>>13629544
>Crafting lets you have the best weapons/armors in the game.
Eh, the power armor doesn't rely on crafting but lore. And there are a lot of unique weapons with perks that cannot be crafted to similar extremes. But at the same time crafting usually does let you have very good weaponry and armors. It's also your only real source of lightened armors, which have their AP limit raised, letting you use 11 AP armors as a 12 AP character without hindering your mobility.
>Critical Strike is pretty important for battle as well.
Critical strike is probably the most overrated combat skill, unless you are playing as an assassin where it gives you instant kills in text adventure mode. The trouble is that crit is a luxury when your priorities are killing shit (your weapon skill) and not getting hit (block or dodge - block is much better, esp. with crafted shields). Crit does neither. It used to give you a baseline avoidance against enemy crits, but it hasn't done that for years. It's also worth noting that last I checked, you cannot both crit and get a weapon mastery effect on the same strike. Crit is certainly potent and there are some extreme builds that go crit heavy and no defense, but those builds are generally super aggressive. If you want to focus on crit, you usually want to invest in it a lot (and get crafting on the side for more +crit, esp. if going dagger crit) because later on enemies will get better and better armor making your crit score a joke if you haven't been focusing it.

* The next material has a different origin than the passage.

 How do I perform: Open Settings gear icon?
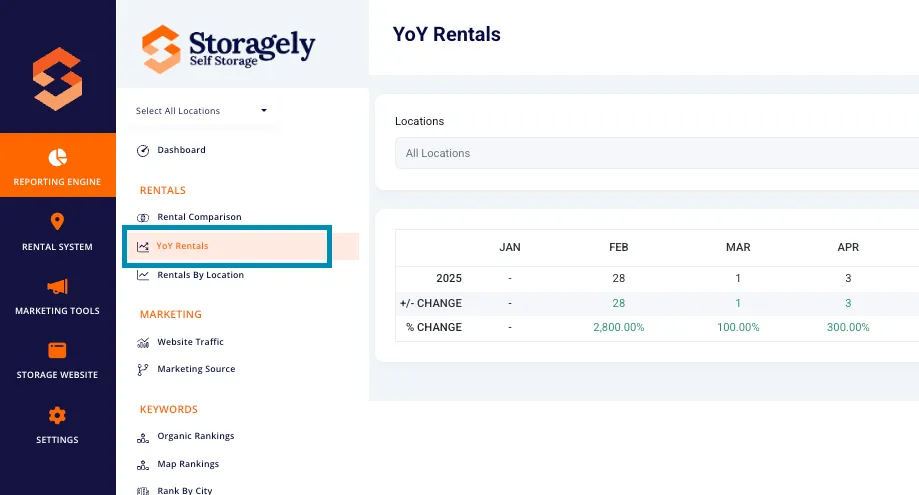click(x=57, y=415)
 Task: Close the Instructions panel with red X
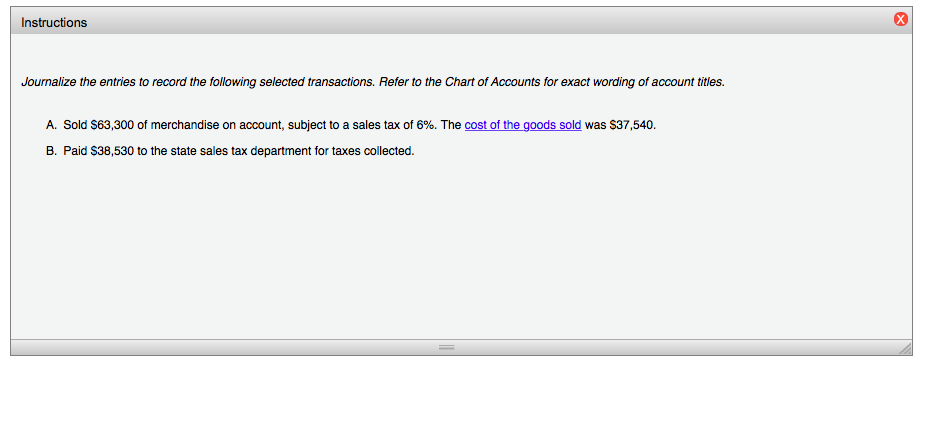(900, 20)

Most backgrounds don't really matter other than changing up the quest for how you enter the game and on occasion deciding the faction you start with. Merchant, Thief, Assassin, and Praetor all start off in a faction. Loremaster, Grifter, Mercenary, and Drifter do not start with a faction and thus basically have an opening quest after which they have to join a faction (and usually perform some faction-joining quest). Praetor is the one faction whose questline you cannot easily join.